• _Instruction_:
Pick out every line of the rows that contains the string "input", treating uppercase and lowercase as different, and copy those lines.

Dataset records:
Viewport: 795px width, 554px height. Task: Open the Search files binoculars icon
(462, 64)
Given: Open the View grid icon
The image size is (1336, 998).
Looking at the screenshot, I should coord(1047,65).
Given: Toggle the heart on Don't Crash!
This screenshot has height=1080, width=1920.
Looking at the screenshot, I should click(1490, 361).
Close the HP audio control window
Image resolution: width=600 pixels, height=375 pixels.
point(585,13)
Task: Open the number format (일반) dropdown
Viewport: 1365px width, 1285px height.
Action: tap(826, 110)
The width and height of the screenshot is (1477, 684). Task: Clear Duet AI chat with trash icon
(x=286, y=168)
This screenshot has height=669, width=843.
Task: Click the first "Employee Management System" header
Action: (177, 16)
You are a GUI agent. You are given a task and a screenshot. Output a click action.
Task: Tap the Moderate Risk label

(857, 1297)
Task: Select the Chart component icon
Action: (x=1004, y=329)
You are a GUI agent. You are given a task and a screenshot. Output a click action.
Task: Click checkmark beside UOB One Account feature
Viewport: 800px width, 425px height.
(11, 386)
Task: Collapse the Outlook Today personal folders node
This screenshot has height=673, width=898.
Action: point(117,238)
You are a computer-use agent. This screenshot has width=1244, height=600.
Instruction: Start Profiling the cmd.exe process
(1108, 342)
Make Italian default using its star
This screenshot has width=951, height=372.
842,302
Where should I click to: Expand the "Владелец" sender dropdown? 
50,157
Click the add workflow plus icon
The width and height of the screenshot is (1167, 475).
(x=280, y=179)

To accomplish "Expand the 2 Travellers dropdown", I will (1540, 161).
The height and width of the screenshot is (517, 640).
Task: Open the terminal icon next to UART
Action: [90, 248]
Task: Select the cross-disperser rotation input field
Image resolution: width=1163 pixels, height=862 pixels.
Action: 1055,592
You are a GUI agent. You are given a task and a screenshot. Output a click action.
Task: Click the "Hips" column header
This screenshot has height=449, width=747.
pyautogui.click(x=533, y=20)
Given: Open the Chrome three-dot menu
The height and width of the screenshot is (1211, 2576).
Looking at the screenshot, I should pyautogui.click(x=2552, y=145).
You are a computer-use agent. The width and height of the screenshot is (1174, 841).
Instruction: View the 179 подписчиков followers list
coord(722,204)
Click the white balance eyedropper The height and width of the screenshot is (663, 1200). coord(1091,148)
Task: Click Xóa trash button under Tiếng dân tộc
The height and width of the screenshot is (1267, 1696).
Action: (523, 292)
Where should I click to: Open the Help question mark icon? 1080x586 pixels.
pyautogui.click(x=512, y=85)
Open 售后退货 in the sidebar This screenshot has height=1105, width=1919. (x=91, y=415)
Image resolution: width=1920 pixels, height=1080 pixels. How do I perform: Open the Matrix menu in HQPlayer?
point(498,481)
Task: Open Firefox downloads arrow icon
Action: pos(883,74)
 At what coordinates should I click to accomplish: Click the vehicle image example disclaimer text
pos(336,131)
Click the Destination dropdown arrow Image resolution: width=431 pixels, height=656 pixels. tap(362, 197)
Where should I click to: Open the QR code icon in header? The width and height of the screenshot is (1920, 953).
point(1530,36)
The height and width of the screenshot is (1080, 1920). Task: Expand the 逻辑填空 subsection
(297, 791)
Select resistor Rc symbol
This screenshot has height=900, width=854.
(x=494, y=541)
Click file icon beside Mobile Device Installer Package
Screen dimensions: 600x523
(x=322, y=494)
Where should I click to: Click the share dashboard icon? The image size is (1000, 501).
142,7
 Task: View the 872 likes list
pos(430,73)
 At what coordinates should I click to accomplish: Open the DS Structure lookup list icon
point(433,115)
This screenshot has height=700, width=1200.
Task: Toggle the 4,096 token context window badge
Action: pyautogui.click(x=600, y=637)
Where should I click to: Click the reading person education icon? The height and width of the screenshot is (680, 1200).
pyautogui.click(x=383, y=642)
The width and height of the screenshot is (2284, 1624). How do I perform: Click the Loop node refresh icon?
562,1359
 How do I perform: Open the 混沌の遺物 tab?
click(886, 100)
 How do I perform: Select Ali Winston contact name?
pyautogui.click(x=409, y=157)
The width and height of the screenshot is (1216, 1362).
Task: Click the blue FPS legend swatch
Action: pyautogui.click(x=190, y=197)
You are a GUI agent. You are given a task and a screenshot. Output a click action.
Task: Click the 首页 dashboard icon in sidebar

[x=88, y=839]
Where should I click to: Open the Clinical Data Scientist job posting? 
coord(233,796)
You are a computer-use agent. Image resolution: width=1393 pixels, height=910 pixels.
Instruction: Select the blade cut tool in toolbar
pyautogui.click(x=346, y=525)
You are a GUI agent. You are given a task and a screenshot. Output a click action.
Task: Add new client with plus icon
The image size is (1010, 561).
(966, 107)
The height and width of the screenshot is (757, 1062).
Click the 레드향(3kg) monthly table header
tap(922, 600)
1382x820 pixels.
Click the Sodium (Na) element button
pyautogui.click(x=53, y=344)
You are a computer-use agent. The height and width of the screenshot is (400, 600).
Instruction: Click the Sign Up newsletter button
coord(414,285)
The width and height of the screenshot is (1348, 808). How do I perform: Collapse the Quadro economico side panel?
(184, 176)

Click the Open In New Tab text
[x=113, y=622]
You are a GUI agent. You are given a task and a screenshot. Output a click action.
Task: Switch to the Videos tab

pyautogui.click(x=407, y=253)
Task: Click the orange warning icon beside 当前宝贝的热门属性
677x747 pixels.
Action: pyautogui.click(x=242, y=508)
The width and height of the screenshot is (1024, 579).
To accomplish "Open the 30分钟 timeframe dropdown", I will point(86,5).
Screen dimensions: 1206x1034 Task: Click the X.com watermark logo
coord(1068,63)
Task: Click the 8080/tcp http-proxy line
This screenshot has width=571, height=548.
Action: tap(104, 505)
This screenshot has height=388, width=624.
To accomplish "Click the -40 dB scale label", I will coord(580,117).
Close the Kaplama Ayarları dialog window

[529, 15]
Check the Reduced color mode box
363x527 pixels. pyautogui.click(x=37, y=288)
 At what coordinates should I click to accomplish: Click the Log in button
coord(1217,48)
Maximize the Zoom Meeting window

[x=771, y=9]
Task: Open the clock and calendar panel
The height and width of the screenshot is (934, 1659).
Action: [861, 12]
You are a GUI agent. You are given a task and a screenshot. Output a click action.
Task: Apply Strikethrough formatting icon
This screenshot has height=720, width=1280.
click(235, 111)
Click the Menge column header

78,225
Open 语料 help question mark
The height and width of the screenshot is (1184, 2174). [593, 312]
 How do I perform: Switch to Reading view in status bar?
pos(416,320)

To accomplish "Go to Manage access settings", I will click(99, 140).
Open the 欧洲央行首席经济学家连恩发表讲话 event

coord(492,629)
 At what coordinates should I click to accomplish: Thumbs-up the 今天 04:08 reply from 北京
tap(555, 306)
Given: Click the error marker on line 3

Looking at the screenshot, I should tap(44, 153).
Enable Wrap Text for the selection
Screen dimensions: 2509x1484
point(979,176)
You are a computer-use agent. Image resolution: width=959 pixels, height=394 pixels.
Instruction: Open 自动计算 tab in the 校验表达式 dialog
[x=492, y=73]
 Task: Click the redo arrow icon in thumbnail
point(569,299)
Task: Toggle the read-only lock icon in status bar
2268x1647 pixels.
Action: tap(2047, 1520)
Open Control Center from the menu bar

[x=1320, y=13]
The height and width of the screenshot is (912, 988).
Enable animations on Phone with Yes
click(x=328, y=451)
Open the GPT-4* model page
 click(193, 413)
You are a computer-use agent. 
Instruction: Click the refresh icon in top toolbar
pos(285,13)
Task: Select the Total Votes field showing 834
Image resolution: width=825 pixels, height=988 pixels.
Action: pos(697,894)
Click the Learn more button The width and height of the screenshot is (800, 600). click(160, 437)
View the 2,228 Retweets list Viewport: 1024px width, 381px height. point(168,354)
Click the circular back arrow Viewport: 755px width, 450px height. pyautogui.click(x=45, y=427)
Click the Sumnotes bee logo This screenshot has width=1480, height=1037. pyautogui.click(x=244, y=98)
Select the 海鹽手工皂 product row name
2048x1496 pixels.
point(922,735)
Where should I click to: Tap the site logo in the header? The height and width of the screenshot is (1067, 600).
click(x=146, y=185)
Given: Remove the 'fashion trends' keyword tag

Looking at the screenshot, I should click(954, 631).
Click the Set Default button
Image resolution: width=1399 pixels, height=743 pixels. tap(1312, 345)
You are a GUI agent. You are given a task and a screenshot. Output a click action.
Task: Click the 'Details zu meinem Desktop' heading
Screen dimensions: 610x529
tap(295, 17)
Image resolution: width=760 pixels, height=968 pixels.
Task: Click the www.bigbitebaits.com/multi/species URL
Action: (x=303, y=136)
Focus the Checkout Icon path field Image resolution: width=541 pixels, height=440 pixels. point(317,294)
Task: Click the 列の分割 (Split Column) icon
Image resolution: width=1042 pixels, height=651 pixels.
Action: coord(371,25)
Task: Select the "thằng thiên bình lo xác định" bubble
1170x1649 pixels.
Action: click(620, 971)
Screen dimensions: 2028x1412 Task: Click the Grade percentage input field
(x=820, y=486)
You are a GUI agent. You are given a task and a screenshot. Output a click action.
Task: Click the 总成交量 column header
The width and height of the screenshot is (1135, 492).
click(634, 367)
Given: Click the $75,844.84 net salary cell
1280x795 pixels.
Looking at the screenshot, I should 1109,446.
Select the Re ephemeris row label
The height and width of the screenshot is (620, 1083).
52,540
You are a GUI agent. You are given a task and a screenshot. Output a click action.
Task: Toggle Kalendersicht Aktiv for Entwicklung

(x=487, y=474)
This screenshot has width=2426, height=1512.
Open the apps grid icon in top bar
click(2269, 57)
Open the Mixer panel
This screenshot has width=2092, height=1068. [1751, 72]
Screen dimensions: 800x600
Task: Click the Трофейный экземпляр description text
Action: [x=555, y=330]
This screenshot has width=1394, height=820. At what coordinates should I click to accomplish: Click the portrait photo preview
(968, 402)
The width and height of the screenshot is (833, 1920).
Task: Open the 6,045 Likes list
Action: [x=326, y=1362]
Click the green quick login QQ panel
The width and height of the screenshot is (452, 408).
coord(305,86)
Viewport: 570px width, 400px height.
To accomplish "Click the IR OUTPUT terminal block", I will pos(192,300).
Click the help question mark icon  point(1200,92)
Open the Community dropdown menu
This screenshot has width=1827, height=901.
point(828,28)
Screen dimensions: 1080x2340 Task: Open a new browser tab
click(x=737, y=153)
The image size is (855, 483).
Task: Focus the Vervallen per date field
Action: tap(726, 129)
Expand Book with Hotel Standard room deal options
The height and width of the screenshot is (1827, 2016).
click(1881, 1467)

• _Finished task_:
Task: Select the cross-disperser rotation input field
Screen dimensions: 2028x1412 Task: Click the Grade percentage input field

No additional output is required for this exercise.